(Saved data entries)
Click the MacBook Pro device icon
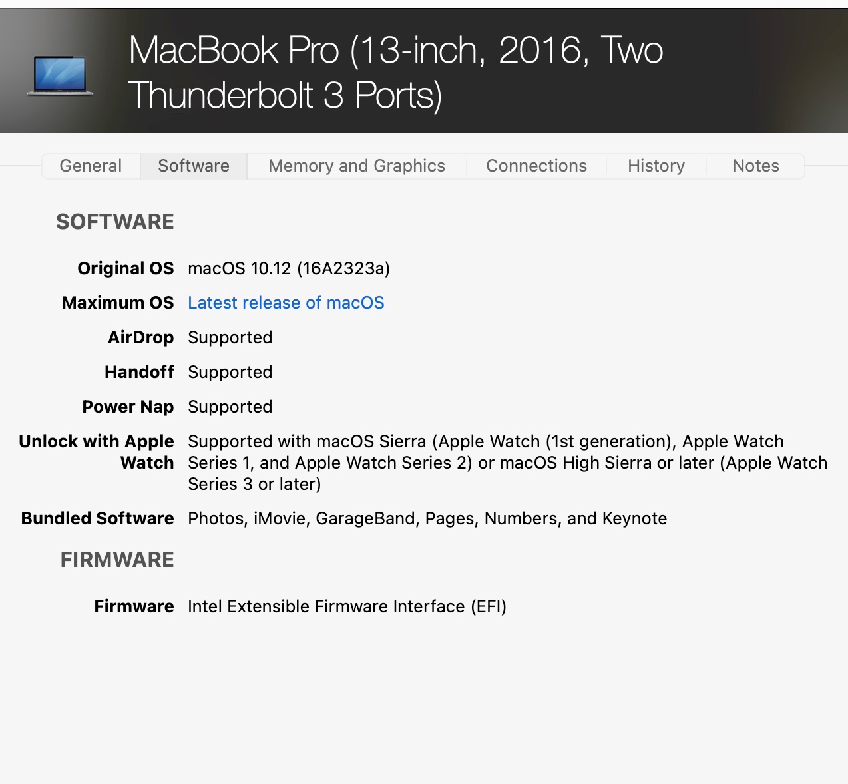click(60, 75)
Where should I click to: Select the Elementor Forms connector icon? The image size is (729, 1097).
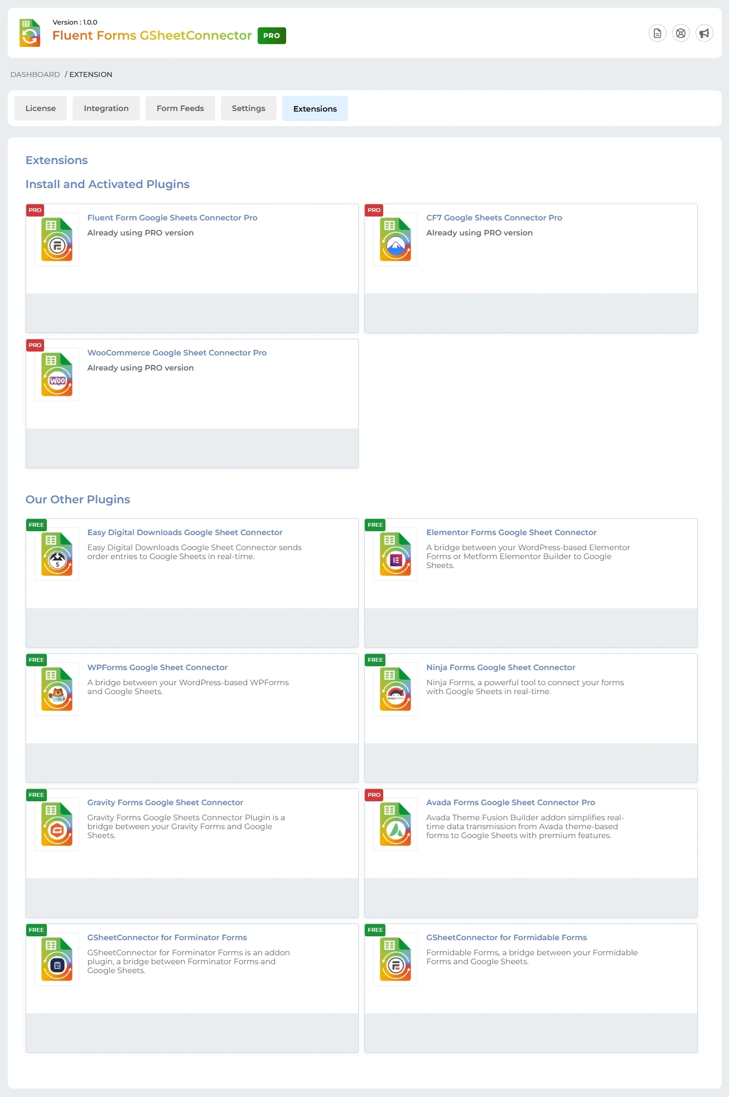pyautogui.click(x=395, y=554)
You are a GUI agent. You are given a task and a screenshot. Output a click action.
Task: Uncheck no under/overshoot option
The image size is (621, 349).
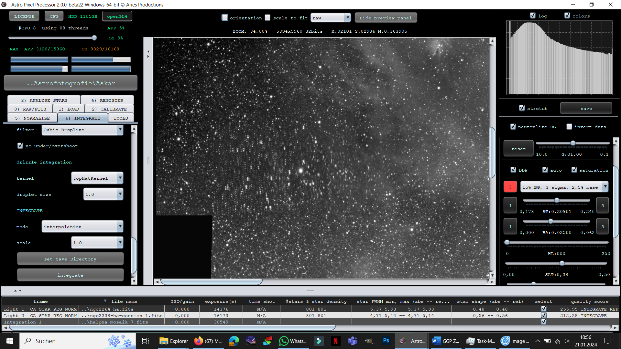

### Your goal
What you print must match the entries exactly, except that no pictures appear.

### Response below
Click the MacBook Pro device icon
click(60, 75)
Where should I click to: Select the Elementor Forms connector icon? The image size is (729, 1097).
pyautogui.click(x=395, y=554)
You are a GUI agent. You are given a task and a screenshot. Output a click action.
Task: Uncheck no under/overshoot option
The image size is (621, 349).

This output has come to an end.